SECTION DU DOCUMENT:
==============================
Exposition de Sabien Witteman
Inauguration jeudi 20 mai à 18h dans le respect des mesures sanitaires en vigueur
La série « Street View » de Sabien Witteman inaugure une nouvelle étape de ses recherches plastiques ainsi qu’une approche innovante de la peinture contemporaine dans laquelle elle transpose, au sein du vocabulaire visuel de la photographie numérique, la technique picturale du repentir.
Après s’être consacrée au genre du portrait afin de livrer une représentation ironique et sarcastique des hommes politiques, elle analyse désormais la notion d’espace public au sein du paysage urbain. La série « Streetview » s’inscrit dans la continuité des préoccupations de l’artiste centrées sur l’exploration des collusions et collisions entre peinture et photographie en conjuguant retranscription d’un cadrage, représentation circonscrite au sein d’un écran, effets picturaux de transparence et d’effacement mais aussi affirmation d’une démarche artistique centrée sur la dénonciation d’une société dysfonctionnelle.
Sabien Witteman procède en deux temps. Elle commence par effectuer ce qu’elle décrit comme des ’’balades’’ sur google map durant lesquelles elle observe puis sélectionne, pour leur étrangeté, des photographies de villes. Ce qui constituera le fond de son intervention picturale consiste donc en une version Big Brother du paysage urbain. En plus de se glisser dans des interstices qui ne retiendraient l’attention d’aucun photographe, la caméra de google map génère toutes sortes de déformations. Sur ce fragment d’une réalité difforme, Sabien Witteman s’attelle à produire une seconde forme de perturbation du réel en réservant, à l’ensemble des composants de ces ’’street views’’, les différents traitements picturaux du repentir : certains sujets ou zones de la photographie numérique sont peints selon leurs tonalités originelles afin de rehausser leur visibilité, d’autres par application de couches successives d’une peinture transparente signalent l’existence fantomatique de certains éléments urbains.
==============================
EXTRAIT DE DONNÉES:
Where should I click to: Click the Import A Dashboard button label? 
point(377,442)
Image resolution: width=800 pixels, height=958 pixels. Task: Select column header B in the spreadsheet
==============================
CONSIGNE ÉCRITE 1: Recopiez le passage du texte sur l'exposition de Sabien Witteman, en commençant aux mots « Exposition de Sabien » et en vous arrêtant après « picturale du repentir. ».
CONSIGNE ÉCRITE 2: Prolongez, s'il vous plaît, le texte sur l'exposition de Sabien Witteman à partir de sa dernière phrase.

RÉSULTAT DE L'EXERCICE 1:
Exposition de Sabien Witteman
Inauguration jeudi 20 mai à 18h dans le respect des mesures sanitaires en vigueur
La série « Street View » de Sabien Witteman inaugure une nouvelle étape de ses recherches plastiques ainsi qu’une approche innovante de la peinture contemporaine dans laquelle elle transpose, au sein du vocabulaire visuel de la photographie numérique, la technique picturale du repentir.

RÉSULTAT DE L'EXERCICE 2:
La superposition discontinue de ces deux types de langages visuels affirme l’atypie d’une indifférenciation entre peinture et photographie. L’association d’un réalisme défaillant à la déstabilisation initiée par cette représentation d’une nature plastique non identifiable, provoque le surgissement d’un univers déconcertant, incohérent, discordant.
Avec la série « Street View » Sabien Witteman dévoile une manifestation hybride, troublante du paysage urbain, une image palimpseste dans laquelle s’entremêlent naturalisme et falsifications visuelles.
Sur le plan pictural, on songe à Edward Hopper face à ces scènes urbaines déshumanisées conciliant tonalités verts jaunes et pâleurs mais aussi aux déformations physiques de Francis Bacon, aux architectures surréalistes de René Magritte et Giorgio De Chirico ou encore au travail de retranscription des effets de la vitesse sur les objets développé par les peintres futuristes.
Dotée d’une véritable nature cinématographique – les photographies numériques proviennent de captures d’écran réalisées à partir d’images filmées par une caméra – cette série convoque notamment les cadrages architecturaux anxiogènes d’Alfred Hitchcock et la dimension fantastique déployée par David Lynch, basée sur une exacerbation ponctuelle des déficiences du réel.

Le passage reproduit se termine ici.